The issues of this book, to a great extent, reflect not only changes in women's roles and expectations but also the emergence of a knowledge economy in which a minority of workers with higher levels of education and income work longer hours than those with lower levels. The authors examine hours of work and find evidence of this division.

They reject the conclusions of Robinson and Godbey (1999) that free time has actually increased. Part of the reason for this rejection is the authors' conclusions that self-reported hours of workers, used to measure working time by the Federal government, is an accurate measure of time spent on the job. "Across a range of groups, there is no evidence to support [End Page 2368] the claim that some groups of workers are especially prone to exaggerate their devotion to – or time spent at – their jobs." (p. 17) In spite of this claim, there is evidence that workers' time estimates do exaggerate actual hours of work when compared with their own time diaries, and the longer the hours of actual work recorded in time diaries the more they overestimate hours of work in self-reports (Robinson and Godbey, 1999). (At my own university, faculty members estimate they work an average of 55 hours a week, which would be 8 A.M. to 5 P.M. with an hour for lunch six days a week and 8 A.M. to 4 P.M. on Sunday!)

Jacobs and Gerson find not only that hours of work for the average worker have remained constant, but also that the short vacations of Americans are nothing new. What is new is a higher percentage of people in the labor force, with women's participation increasing since 1970 from 43 percent to 60 percent and men's declining somewhat from 80 percent to 76 percent. Parents are also spending more, rather than less, time with children.

The book maintains a politically correct tone in which "gender inequality" is automatically assumed to disadvantage females. Never mind that nine out of ten job-related deaths are males (Farrell, 2005) or that married males rarely have the option of working parttime or staying home. Never mind that it is not only married females who spend about twice as much time doing housework as their husbands. Women who live alone also spend twice as much time doing housework as men who live alone (Robinson and Godbey, 1999). There is also little attention given to the decline in time spent in housework by women.

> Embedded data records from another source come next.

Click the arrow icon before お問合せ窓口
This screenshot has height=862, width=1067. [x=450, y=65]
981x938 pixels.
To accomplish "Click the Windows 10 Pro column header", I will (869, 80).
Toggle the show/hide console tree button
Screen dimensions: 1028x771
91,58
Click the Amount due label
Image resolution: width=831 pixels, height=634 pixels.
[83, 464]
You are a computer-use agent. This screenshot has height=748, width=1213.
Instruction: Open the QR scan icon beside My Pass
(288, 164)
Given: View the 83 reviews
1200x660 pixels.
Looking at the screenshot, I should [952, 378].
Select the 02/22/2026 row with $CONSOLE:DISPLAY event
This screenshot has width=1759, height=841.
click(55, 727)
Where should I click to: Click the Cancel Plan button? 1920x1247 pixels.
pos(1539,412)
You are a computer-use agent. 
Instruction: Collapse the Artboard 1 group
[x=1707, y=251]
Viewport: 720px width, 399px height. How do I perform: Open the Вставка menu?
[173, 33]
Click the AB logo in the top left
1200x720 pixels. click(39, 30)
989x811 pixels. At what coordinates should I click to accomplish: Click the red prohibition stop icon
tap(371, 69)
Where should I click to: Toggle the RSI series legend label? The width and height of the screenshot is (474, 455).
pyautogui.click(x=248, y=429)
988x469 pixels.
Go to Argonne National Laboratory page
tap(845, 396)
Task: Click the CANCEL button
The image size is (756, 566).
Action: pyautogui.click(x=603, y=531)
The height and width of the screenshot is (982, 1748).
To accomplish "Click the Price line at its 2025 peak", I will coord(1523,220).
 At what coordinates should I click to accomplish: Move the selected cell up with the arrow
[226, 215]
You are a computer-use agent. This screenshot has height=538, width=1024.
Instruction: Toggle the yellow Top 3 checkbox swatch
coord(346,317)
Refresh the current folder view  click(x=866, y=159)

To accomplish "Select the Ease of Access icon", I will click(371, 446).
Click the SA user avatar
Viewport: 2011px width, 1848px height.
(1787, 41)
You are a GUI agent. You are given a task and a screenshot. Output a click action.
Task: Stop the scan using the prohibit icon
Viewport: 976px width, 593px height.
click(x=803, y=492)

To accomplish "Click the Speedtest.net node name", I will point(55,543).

This decline during the past few decades, of roughly 12 hours a week, almost offsets the average additional time spent in paid work by females (Robinson and Godbey, 1999). The unspoken assumption of this book is that it would be desirable to have a society in which both responsibilities and time expenditures of males and females were equal in every category. It happens, however. All known societies, both past and present, have a division of labor by gender. As any anthropologist will tell you, males and females differ in terms of reproductive strategies and demands, so such a division is surely genetically derived.

The Time Divide convincingly argues that many institutions of society, from schools to employers, still operate as though U.S. households were composed of one-worker families. It also demonstrates how misleading aggregated statistics about time use can be. What could have been addressed more is whether or not two-worker households are increasingly composed of individuals with unrealistically high expectations.